How Acupuncture Works and How It Can Help You

How Acupuncture Works and How It Can Help You

Acupuncture has been around for more than a thousand years and originated in China back in 100BC. However, it was discovered that even other parts of the world practiced acupuncture such as regions in Eurasia, India and Europe. But what does it do and what are the differences between different types of acupuncture?

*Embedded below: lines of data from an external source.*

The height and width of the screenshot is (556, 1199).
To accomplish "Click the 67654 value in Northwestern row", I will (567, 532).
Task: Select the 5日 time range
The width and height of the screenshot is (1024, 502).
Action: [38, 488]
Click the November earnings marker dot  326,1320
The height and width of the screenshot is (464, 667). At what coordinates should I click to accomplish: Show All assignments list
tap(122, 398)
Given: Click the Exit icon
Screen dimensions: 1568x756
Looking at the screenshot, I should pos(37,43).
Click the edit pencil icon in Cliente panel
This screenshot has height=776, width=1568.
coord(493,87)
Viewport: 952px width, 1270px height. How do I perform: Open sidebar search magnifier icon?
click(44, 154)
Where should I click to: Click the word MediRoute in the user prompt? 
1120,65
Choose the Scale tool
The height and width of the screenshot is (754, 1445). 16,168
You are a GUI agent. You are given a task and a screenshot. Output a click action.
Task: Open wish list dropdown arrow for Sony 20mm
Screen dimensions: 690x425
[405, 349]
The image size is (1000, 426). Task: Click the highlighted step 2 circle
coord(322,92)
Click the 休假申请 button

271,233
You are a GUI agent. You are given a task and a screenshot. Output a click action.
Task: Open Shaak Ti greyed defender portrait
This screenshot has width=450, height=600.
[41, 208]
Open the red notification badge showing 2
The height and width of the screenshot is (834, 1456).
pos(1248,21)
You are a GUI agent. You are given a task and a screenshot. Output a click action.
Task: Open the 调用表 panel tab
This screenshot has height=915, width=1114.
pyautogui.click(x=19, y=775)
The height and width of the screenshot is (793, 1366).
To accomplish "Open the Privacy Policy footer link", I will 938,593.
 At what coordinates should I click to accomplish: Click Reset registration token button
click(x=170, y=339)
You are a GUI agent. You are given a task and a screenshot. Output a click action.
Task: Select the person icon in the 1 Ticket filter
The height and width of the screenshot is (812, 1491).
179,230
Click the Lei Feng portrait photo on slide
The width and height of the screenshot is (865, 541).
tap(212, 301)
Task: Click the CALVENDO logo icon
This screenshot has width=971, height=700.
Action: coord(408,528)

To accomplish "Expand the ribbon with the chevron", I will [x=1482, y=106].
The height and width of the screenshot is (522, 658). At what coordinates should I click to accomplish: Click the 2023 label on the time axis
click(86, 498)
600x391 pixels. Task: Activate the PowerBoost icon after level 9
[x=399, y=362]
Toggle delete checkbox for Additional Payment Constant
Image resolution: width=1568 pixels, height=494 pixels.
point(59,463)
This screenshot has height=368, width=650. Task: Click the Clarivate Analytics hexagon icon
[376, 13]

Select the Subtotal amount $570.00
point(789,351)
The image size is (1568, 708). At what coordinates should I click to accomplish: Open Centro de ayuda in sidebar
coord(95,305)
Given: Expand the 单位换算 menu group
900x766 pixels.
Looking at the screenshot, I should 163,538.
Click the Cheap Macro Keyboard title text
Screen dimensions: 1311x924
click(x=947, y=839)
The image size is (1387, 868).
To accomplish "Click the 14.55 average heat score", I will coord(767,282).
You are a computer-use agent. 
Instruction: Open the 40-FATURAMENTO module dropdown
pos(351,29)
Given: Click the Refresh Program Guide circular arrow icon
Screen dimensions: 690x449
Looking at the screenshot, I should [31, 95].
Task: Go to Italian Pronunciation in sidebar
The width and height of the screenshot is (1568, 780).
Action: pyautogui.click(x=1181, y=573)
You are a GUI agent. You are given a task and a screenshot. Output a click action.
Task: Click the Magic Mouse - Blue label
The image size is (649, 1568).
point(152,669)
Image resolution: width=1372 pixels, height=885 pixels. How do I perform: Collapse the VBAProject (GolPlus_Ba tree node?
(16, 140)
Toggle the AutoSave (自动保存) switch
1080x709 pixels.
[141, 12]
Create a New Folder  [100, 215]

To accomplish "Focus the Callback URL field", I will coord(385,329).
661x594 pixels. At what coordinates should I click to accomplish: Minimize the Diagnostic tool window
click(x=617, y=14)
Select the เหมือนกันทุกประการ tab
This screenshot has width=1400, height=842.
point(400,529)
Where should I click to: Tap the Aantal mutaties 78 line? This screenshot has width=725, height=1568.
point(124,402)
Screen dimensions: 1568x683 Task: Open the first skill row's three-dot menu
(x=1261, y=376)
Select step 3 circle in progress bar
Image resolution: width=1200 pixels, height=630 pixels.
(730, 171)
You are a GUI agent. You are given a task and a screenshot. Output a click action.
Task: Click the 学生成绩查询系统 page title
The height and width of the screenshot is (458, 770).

Different Types and Their Theories

Further research needs to be investigated; however, the proposed theories are: 

  • Traditional Chinese Medicine: This is the commonly known type of acupuncture that is practiced aiding with many different types of ailments from pain, pregnancy, immune health and even weight loss. TCM is based on theory of ‘Qi’ flow which is believed to be the spiritual energy flow in our bodies. TCM states that the acupuncture points on our bodies are like channels for our Qi or energy to flow. If these channels become blocked, the energy becomes stagnant and represent as physical ailments and symptoms. The acupuncture is believed to open these channels and allow the Qi to flow freely. 
  • Segmental Needling: Our spinal nerves innervate different areas of our bodies and muscles. On these areas, we have points that have different nerves that can send signals to the brain to physiologically change our bodies. You can think of these points as switches in the brain, and when it is stimulated by a needle, it sends signals to the brain to release certain types of chemicals and hormones that can potentially, reduce pain and increase healing of that area. 
  • Dry Needling: When our muscles are over-worked, its fibres tend to bunch up into what you know as knots. These points are called trigger points and dry needling targets these trigger points to break up these taught muscle bundles. This will tend to relax and re-activate the muscle, allowing for improved movement, reduced pain and tension.

What we do in the Clinic

At ESPR Physiotherapy, we tend to use segmental and dry needling techniques to supplement our movement and exercise-based rehab programs. As mentioned above these types of needling techniques may help to:

  • Reactivate the muscles and improve its ability to learn new movements (improved motor programming) (Hui et al., 2005, 2009). 
  • Increases the body’s ability to uptake opioids (pain reducing chemicals) leading to increased pain reductions (Harris et al., 2009).  
  • Increase blood flow to the muscle, and improving its potential for healing (Kimura, Masuda & Wakayama, 2006). 
  • Reduce swelling and inflammation through the release of cortisol (Roth, Maret-Maric, Adler & Neuenschwander, 1997). 

While we do utilise and advocate these needling techniques, it is important to understand that this is only a supplementary treatment technique. So unfortunately, sticking a couple needles in won’t do the trick to reverse your injury permanently. Movement corrections and an exercised-based rehab program are key to getting you moving and functioning the best you can and to keep it that way.